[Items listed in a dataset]

•••

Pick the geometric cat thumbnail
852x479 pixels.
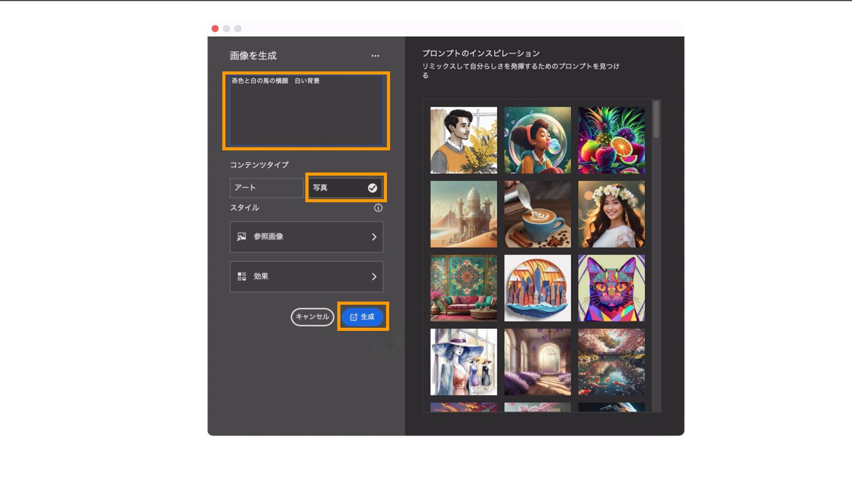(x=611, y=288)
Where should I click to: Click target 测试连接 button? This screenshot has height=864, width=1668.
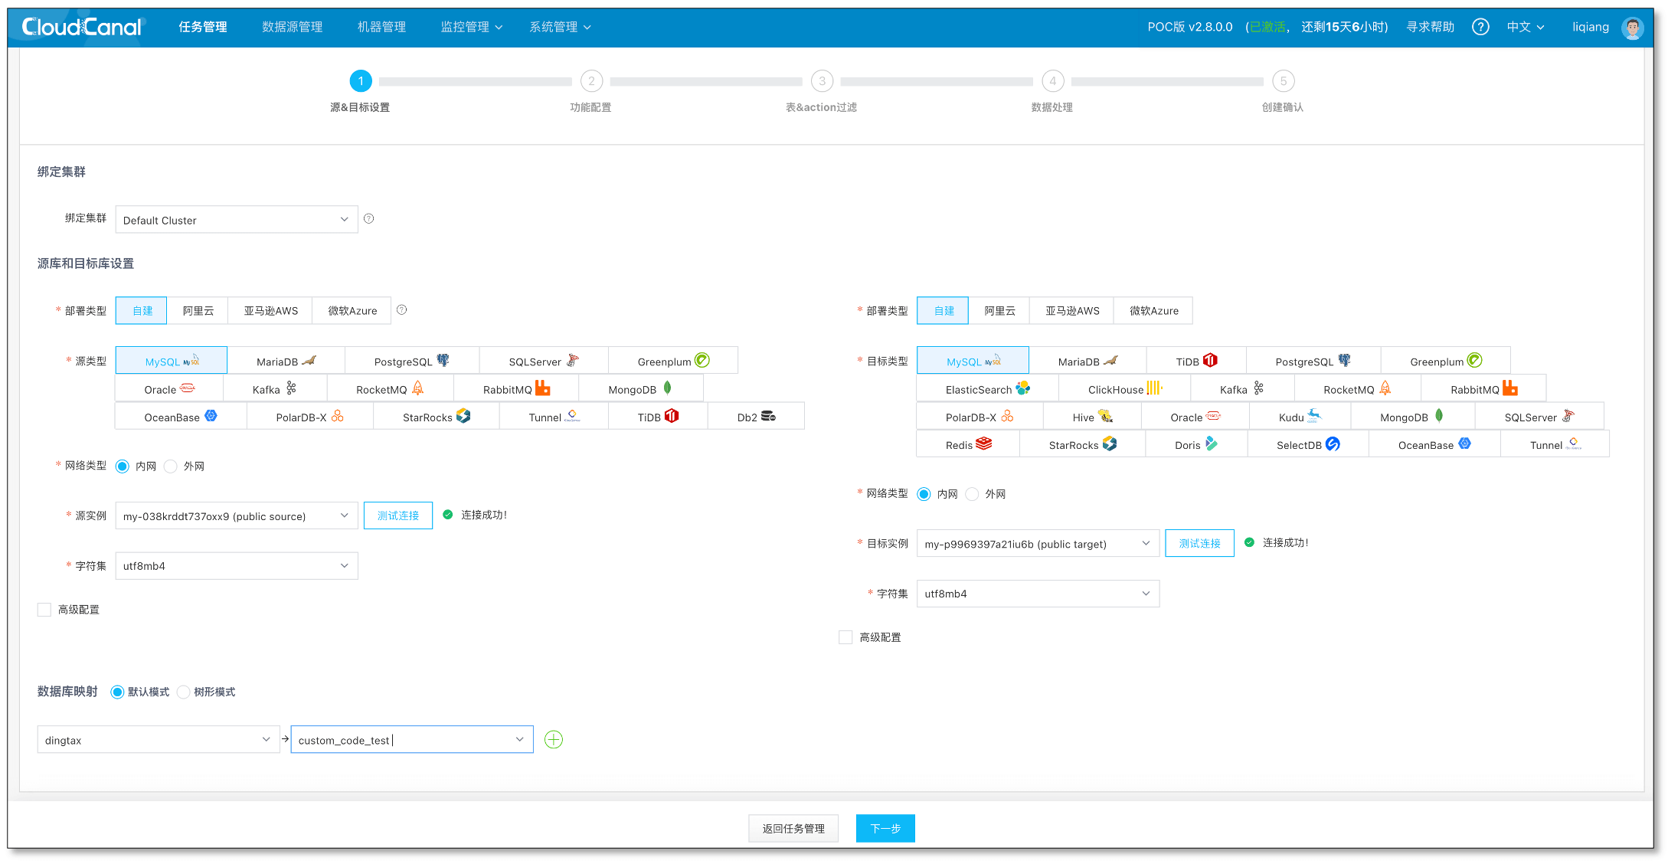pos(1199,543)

•••

◆ **Requirement**
Your answer should be an exact copy of the records above, with no pictures in it.

◆ **Answer for the task**
Pick the geometric cat thumbnail
852x479 pixels.
(x=611, y=288)
Where should I click to: Click target 测试连接 button? This screenshot has height=864, width=1668.
pos(1199,543)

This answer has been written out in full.